A post-Aaron Judge Yankee team took over New York. Fans fell in love with a new group of guys all over again. Obviously baseball is complicated and one person doesn’t make a team, but it’s undeniable that he’s the nucleus.

This is why it feels like it goes against the natural, human instincts of baseball to have this end for the reason of something as bland as helping the player’s union. Look, I get the union is important. I get the players deserve to be paid market value because of how much revenue the sport makes. I get owners like John Henry are trading away generational talent because they’re cheap bastards who want to avoid taxes.

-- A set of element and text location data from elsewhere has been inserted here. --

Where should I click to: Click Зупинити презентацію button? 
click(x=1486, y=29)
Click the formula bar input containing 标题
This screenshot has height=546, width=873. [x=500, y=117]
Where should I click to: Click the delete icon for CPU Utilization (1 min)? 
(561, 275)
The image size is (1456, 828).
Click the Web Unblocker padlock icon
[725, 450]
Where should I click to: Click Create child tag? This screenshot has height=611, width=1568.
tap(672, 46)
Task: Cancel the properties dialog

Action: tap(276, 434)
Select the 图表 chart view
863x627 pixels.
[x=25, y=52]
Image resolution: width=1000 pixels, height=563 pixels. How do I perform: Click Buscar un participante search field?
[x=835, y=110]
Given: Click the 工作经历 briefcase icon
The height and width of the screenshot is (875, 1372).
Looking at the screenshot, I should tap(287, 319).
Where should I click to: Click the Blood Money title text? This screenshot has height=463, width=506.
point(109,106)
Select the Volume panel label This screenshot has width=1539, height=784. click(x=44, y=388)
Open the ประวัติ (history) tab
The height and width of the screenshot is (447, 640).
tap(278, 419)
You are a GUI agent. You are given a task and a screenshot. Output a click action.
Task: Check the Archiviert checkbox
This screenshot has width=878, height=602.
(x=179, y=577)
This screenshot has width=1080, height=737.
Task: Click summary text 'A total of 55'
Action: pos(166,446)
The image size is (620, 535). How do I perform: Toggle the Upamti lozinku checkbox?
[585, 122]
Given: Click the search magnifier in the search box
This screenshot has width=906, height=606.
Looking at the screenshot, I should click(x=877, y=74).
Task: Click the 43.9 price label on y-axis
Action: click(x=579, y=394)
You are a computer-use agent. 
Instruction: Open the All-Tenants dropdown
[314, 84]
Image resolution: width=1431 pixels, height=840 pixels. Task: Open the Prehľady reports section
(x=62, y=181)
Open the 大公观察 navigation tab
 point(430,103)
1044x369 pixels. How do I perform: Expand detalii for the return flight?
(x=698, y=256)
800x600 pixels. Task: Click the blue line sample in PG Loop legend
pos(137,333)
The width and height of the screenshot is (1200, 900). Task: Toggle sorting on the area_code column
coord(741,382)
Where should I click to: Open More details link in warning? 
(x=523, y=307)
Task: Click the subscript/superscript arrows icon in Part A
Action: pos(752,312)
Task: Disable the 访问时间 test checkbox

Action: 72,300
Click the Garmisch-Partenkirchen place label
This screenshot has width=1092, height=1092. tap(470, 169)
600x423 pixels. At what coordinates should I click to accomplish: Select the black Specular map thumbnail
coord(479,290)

I just keep coming back to this thought. Imagine a kid from Washington Heights or the Bronx learning the news that Aaron Judge was traded or he left in free agency? That’s brutal.

Imagine trying to say to that kid it’s because of the union. It doesn’t feel right. At that point you’re just handing over the future of your sport to other sports.

Hopefully the Yankees pay Judge. Hopefully there’s a real negotiation unlike what happened in Boston. Losing him like Boston lost Mookie would straight up be embarrassing for the Steinbrenners. We get it. You got Gerrit Cole. Doesn’t mean you can’t keep Aaron Judge.